A, three-dimensional reconstruction of an axon labelled with Oregon Green dextran. The image is reconstructed from 60 sequential optical sections in the live intact spinal cord. Physiological data in the remainder of the figure is taken from line scans at the plane shown cutting through the three-dimensional image. The red arrows indicate the orientation and position of the line scanning performed across the plasma membrane. B, single optical section shown in A orientated orthogonally to the direction of view. The vertical red line between the red arrows indicates the location of the line scanned repeatedly and shown in C. C, line scan of the axon shown in A and B along the line indicated by the arrows at 500 Hz. The laser was scanned repetitively over the same line and the resultant fluorescence trace displayed with time along the x-axis against distance along the axon on the y-axis. A single stimulus was given (arrowhead), leading to transient increase in fluorescence level (i.e. [Ca2+]i).
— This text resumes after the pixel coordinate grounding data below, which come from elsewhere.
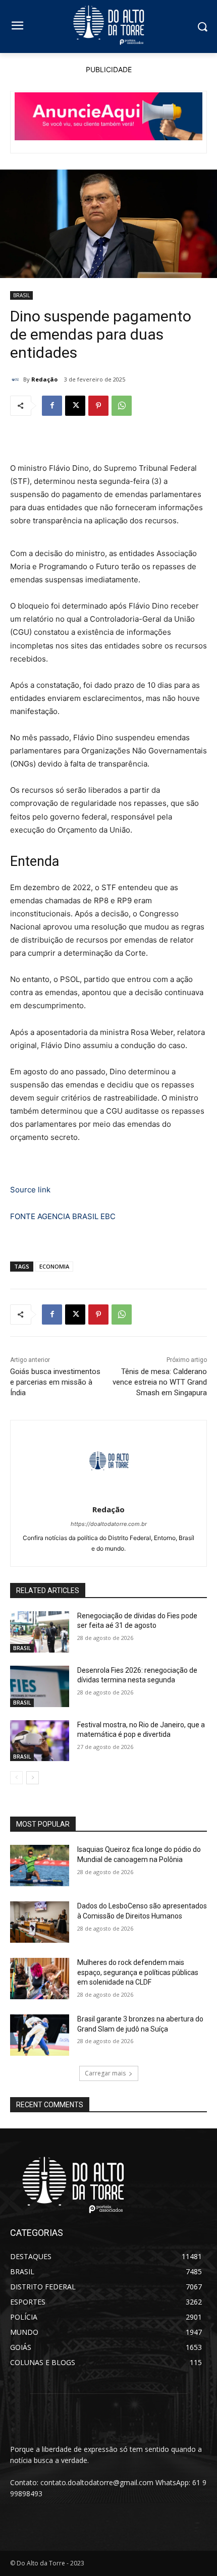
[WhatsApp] (122, 406)
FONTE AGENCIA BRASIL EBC (63, 1216)
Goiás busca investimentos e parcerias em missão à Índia (55, 1382)
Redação (44, 379)
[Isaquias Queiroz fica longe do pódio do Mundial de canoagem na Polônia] (39, 1865)
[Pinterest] (98, 406)
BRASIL (21, 295)
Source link (30, 1189)
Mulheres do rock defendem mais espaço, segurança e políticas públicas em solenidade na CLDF (137, 1972)
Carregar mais (105, 2073)
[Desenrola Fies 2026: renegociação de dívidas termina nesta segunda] (39, 1686)
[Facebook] (52, 406)
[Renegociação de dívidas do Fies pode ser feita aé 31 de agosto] (39, 1632)
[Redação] (16, 379)
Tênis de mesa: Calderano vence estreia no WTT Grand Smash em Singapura (160, 1382)
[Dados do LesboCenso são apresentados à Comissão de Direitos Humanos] (39, 1922)
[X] (75, 406)
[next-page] (32, 1777)
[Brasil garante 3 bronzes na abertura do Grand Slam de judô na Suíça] (39, 2035)
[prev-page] (16, 1777)
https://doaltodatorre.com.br (109, 1523)
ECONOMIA (54, 1266)
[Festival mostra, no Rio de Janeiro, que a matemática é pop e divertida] (39, 1741)
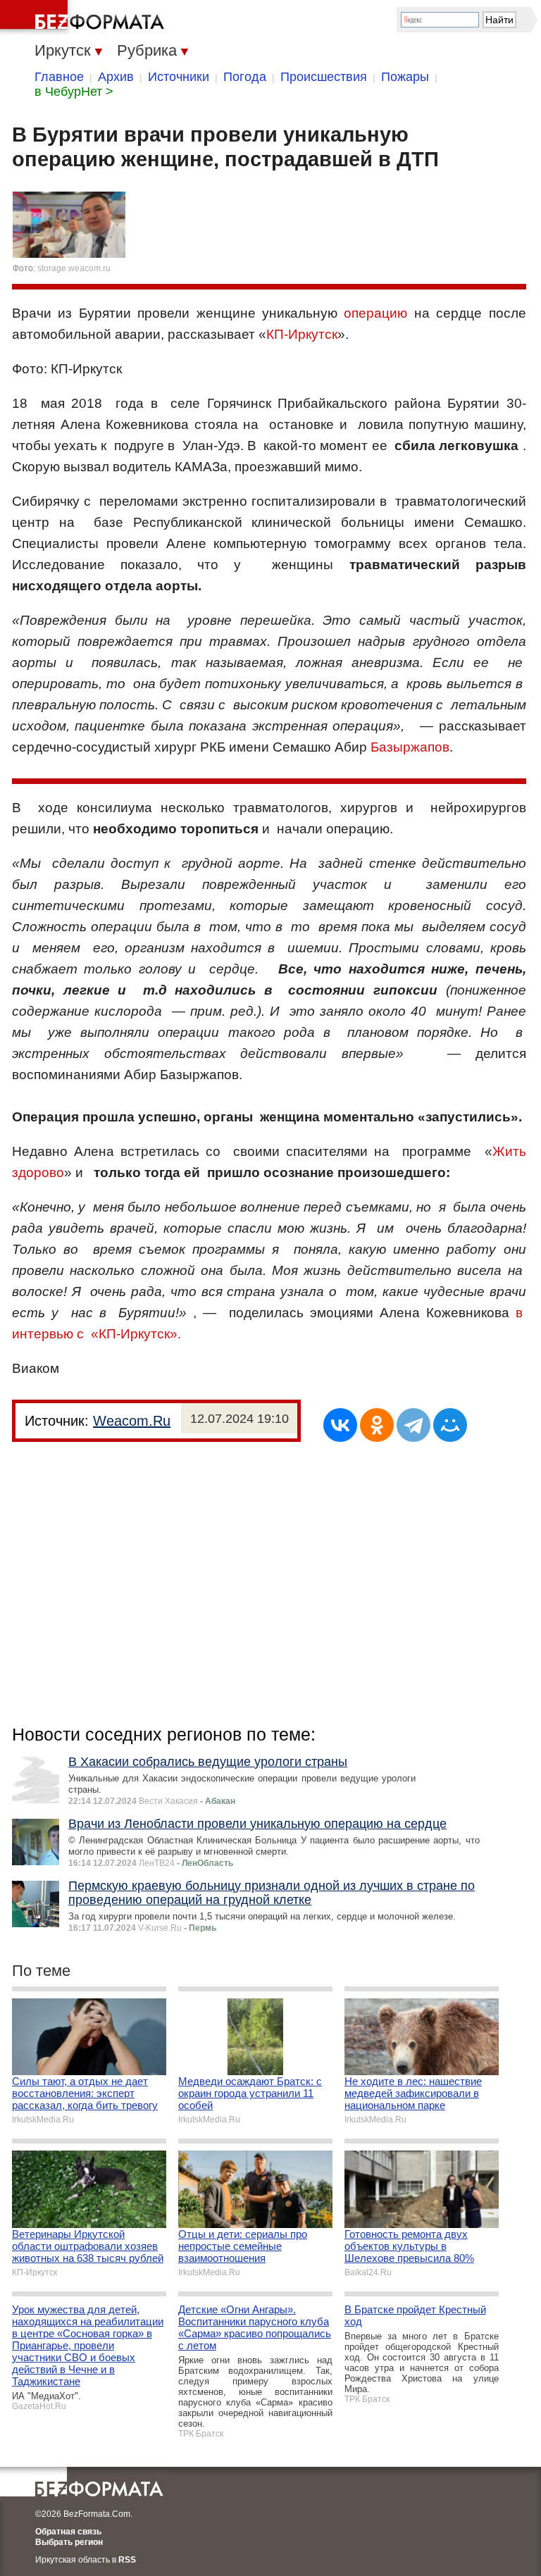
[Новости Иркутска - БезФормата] (84, 17)
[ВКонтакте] (340, 1425)
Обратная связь (68, 2532)
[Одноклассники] (377, 1425)
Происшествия (323, 77)
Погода (244, 77)
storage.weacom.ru (74, 268)
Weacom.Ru (131, 1421)
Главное (59, 77)
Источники (178, 77)
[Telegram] (413, 1425)
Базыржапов (410, 747)
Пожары (405, 77)
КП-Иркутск (301, 334)
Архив (116, 77)
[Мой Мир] (450, 1425)
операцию (375, 313)
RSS (127, 2560)
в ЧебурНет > (74, 92)
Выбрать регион (69, 2542)
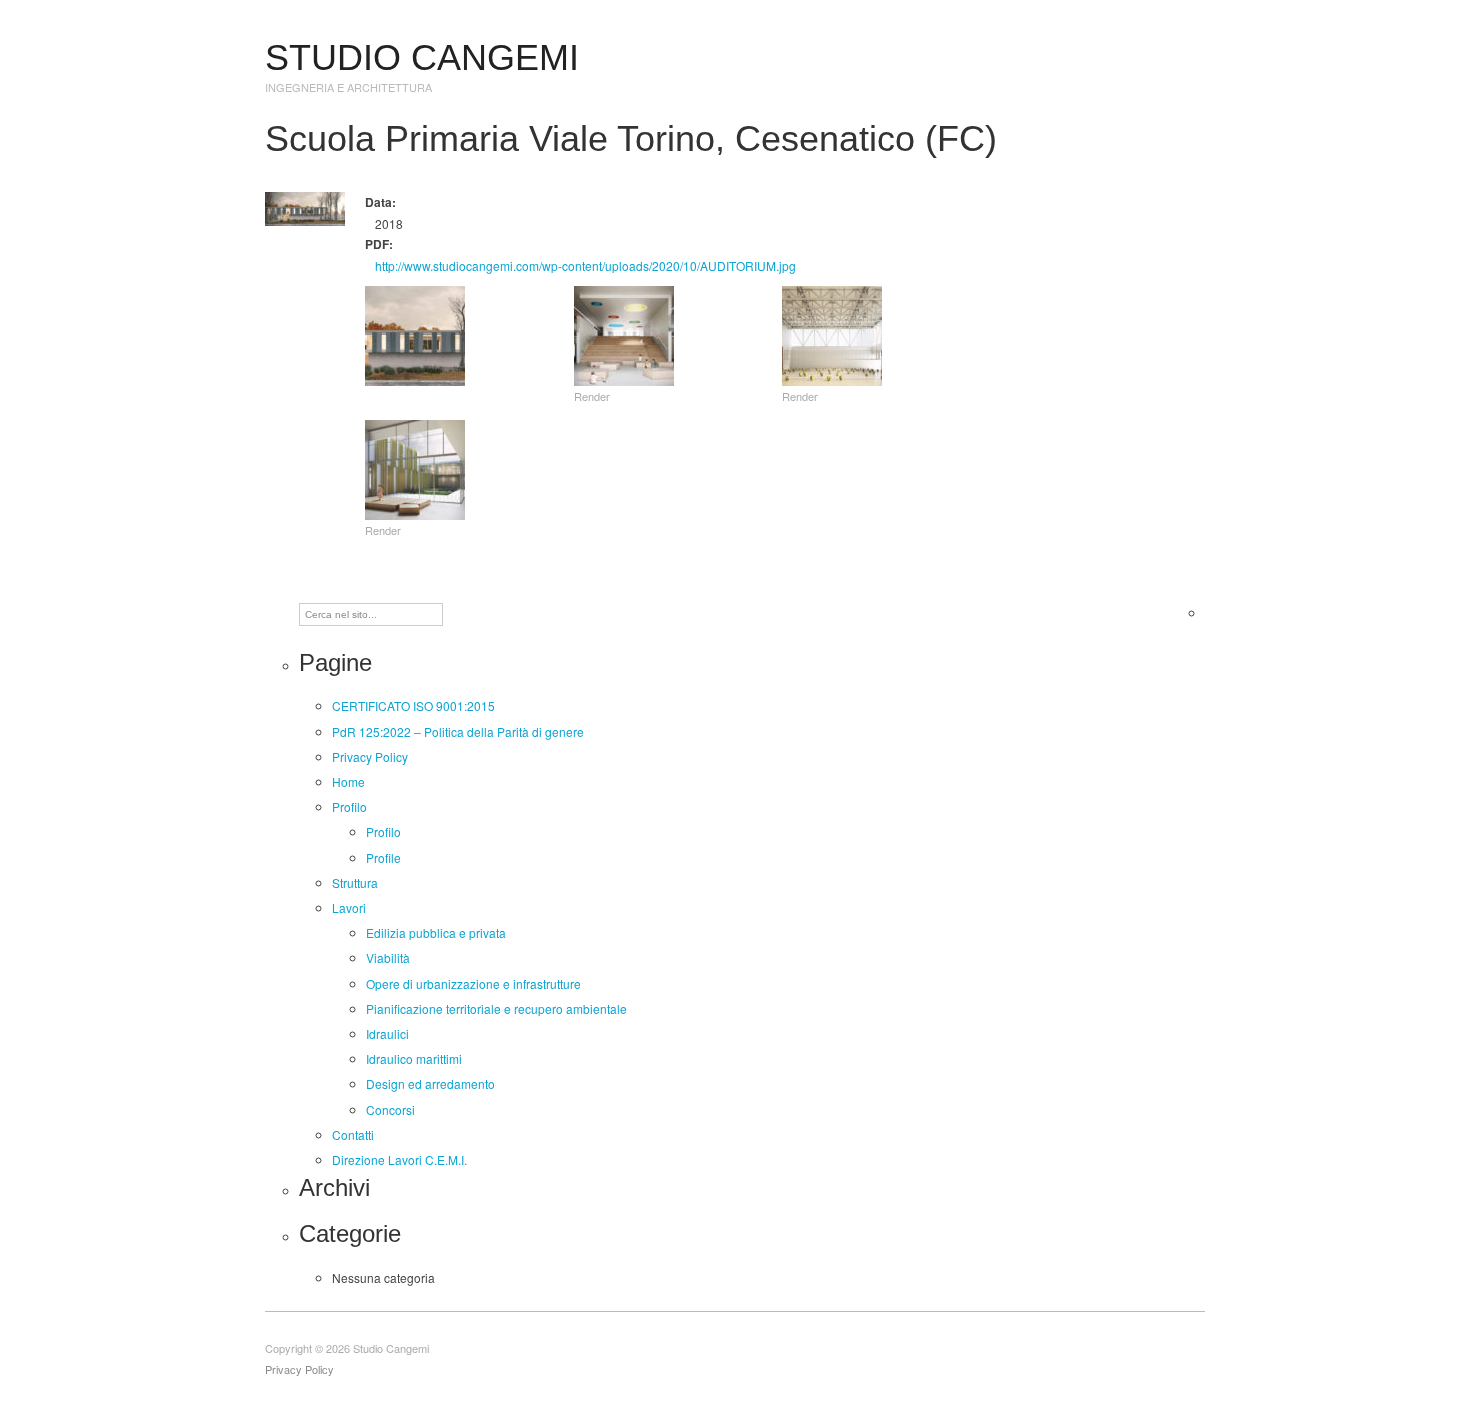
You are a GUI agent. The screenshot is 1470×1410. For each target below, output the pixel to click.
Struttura (355, 882)
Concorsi (390, 1109)
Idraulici (387, 1033)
The colour scale refers to ΔF/F. D, at discrete points at the plasma membrane (hotspots) the Ca2+ signal rises and decays rapidly. An integrated plot of a line scan from the part of C between the two red lines; the response recorded at the plasma membrane shown in C is the largest response in red. The smaller slower responses were obtained from line scans positioned sequentially 1.4 μm into the interior of the axon in the order indicated by the colour coding. E, between hotspots, the action-potential-evoked Ca2+ transients rise more slowly. An integrated plot of line scan from the part of C between the two white lines; the response recorded at the plasma membrane shown in C is the same as the response recorded 5.6 and 8.8 μm into the axon interior. F, the data from each line scan summarized for the integrated plots in D were replotted to represent an artificially constructed two-dimensional image of the Ca2+ transient. The colour-coded surface projections each form sequential virtual images of the Ca2+ transients at 2 ms intervals from the red rectangle over the axon in B.